:: DATOS DE LA TAREA
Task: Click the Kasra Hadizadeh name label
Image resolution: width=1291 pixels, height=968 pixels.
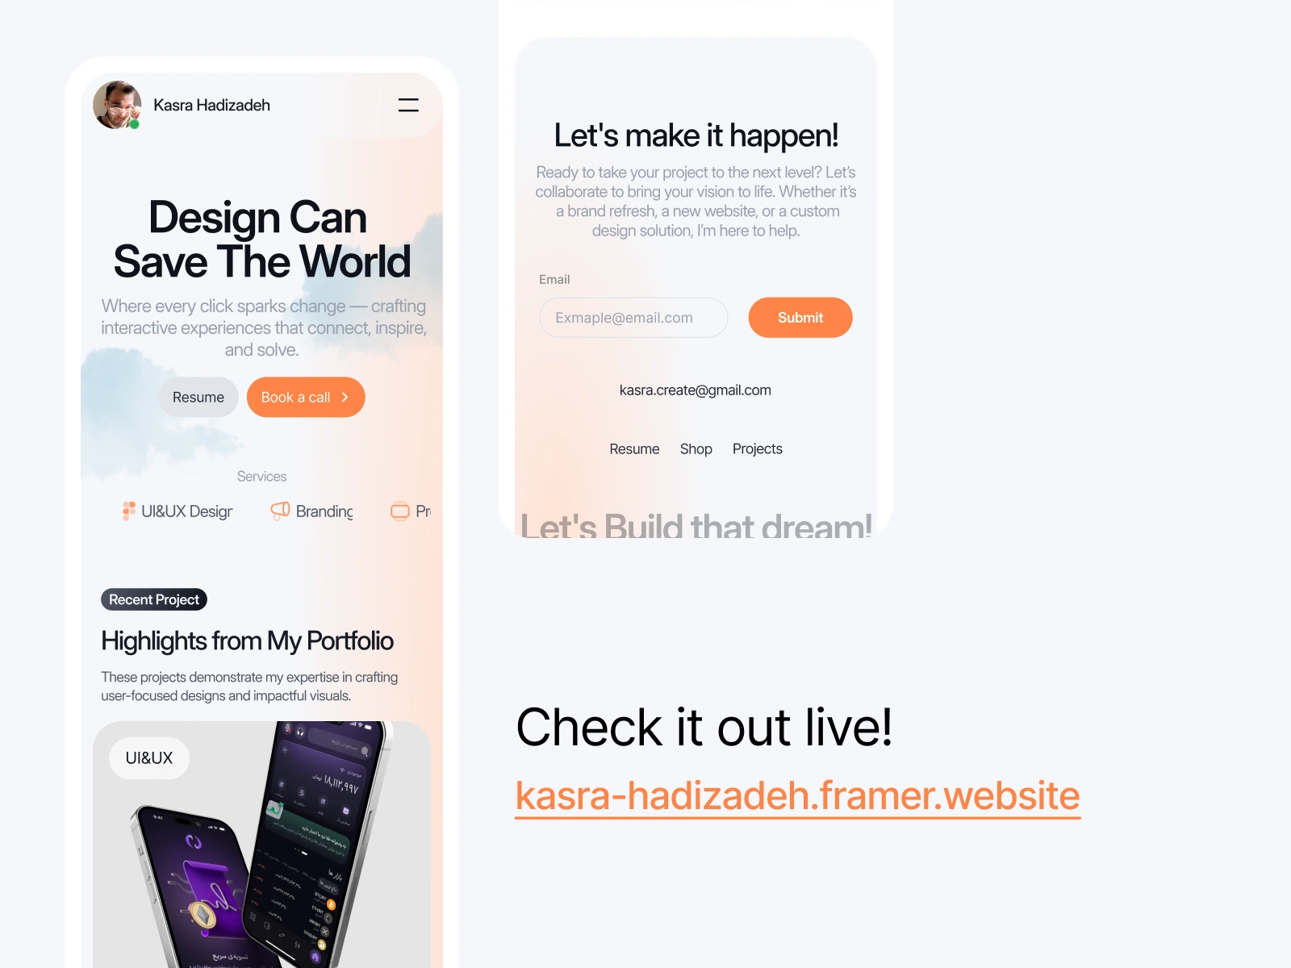Action: coord(211,106)
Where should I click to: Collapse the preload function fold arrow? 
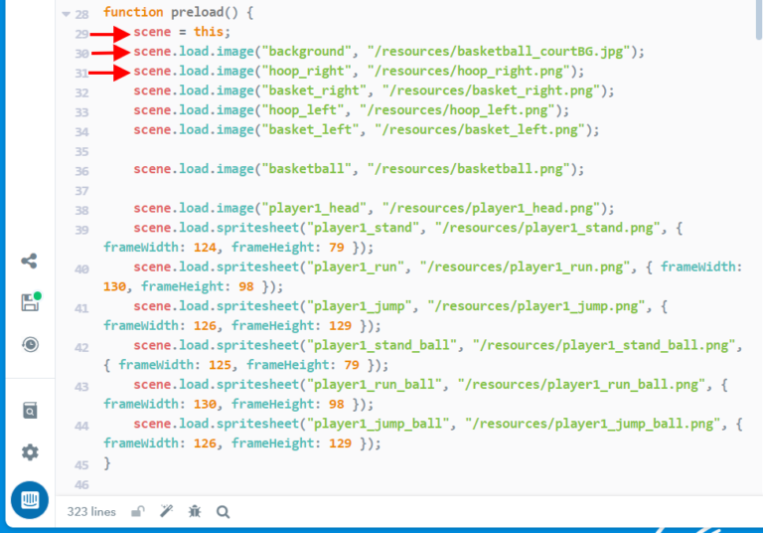(x=66, y=15)
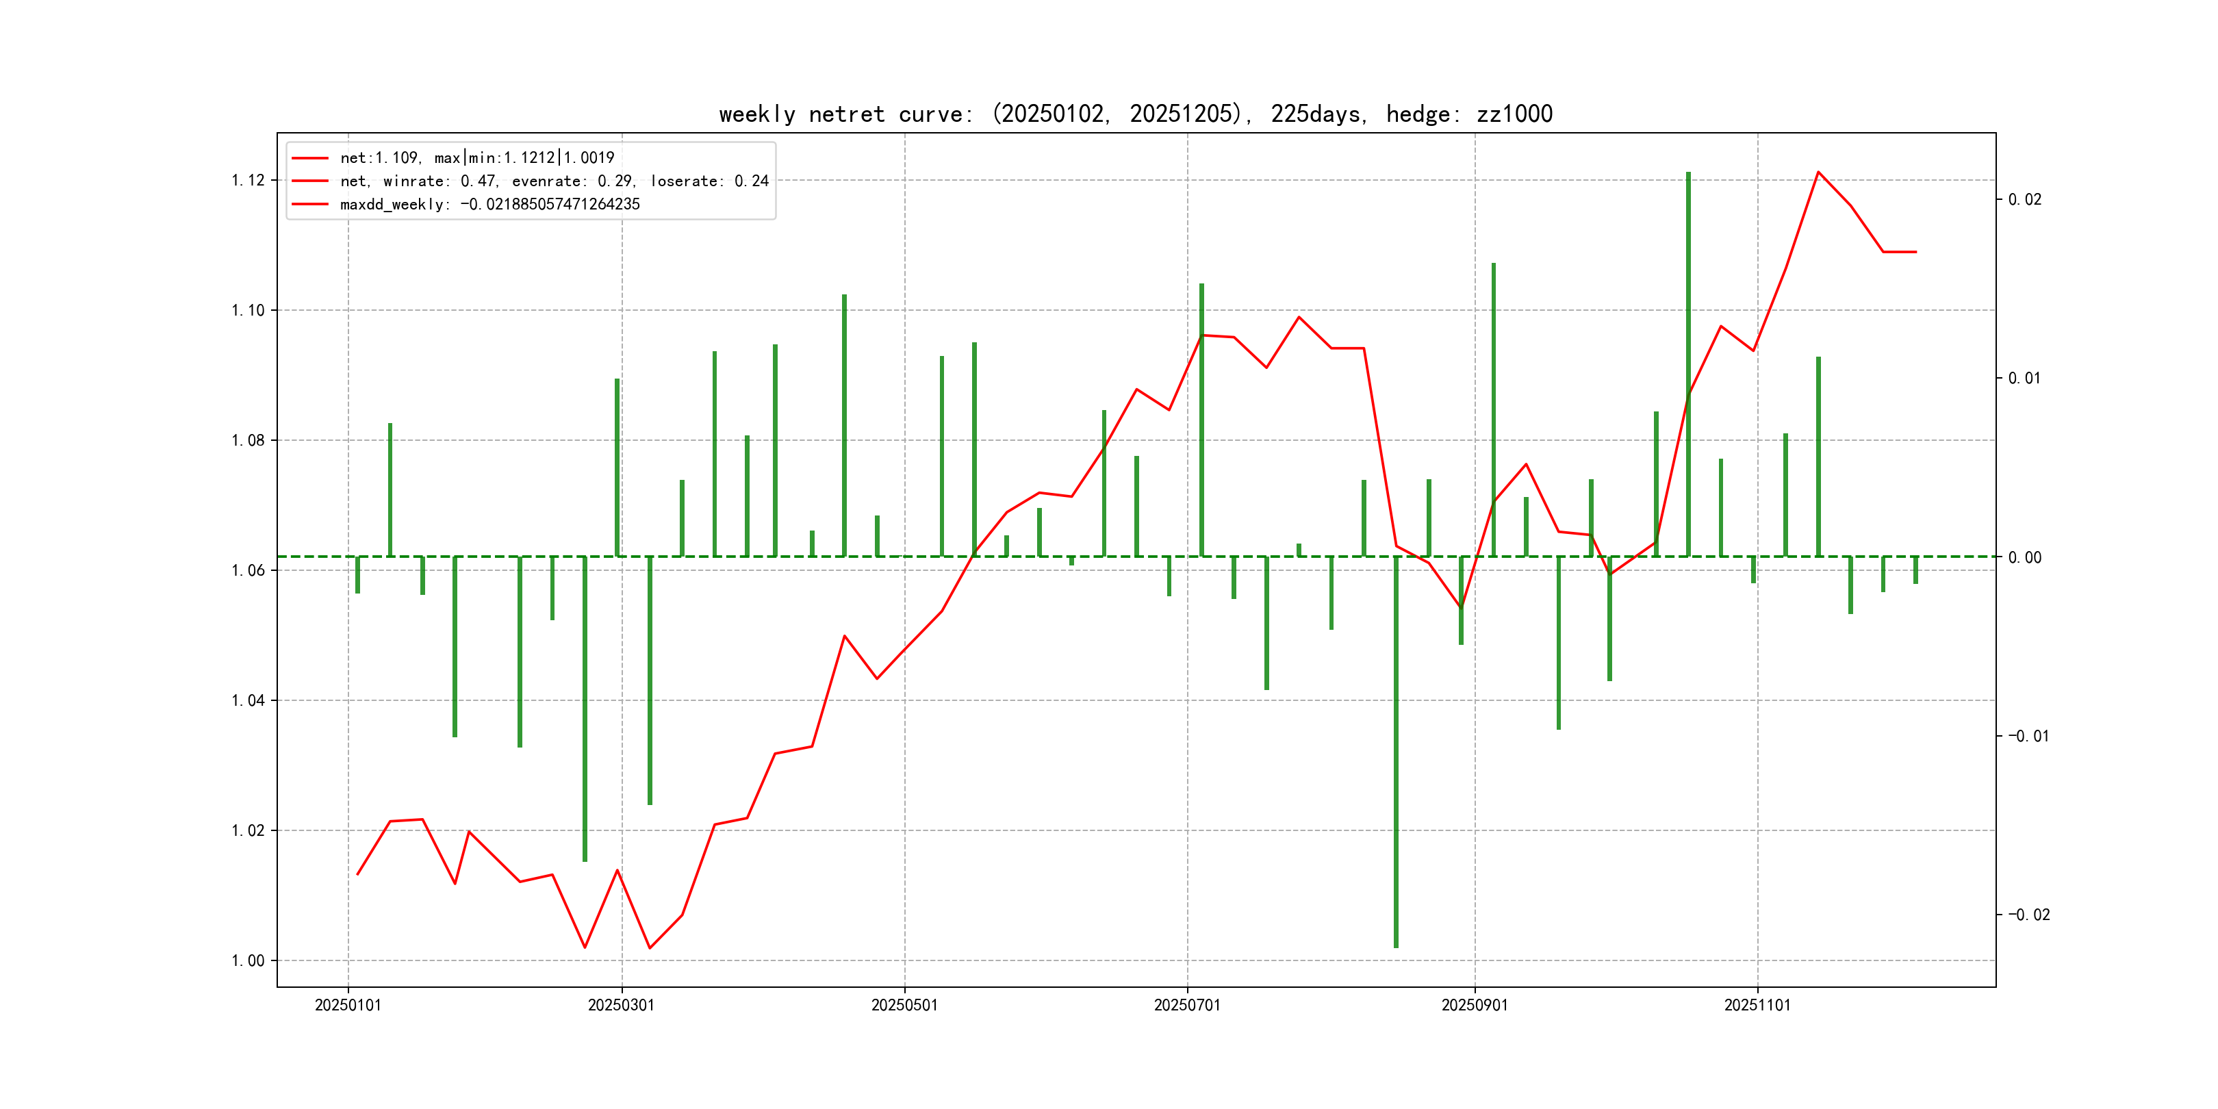Click the left y-axis label 1.06
This screenshot has height=1109, width=2218.
point(248,570)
::::
_SOLICITUD PLANTEADA_
Extraiga del material cada línea en la que figure la palabra "height".

_EL RESULTADO_
Image resolution: width=1291 pixels, height=968 pixels.
This screenshot has height=1109, width=2218.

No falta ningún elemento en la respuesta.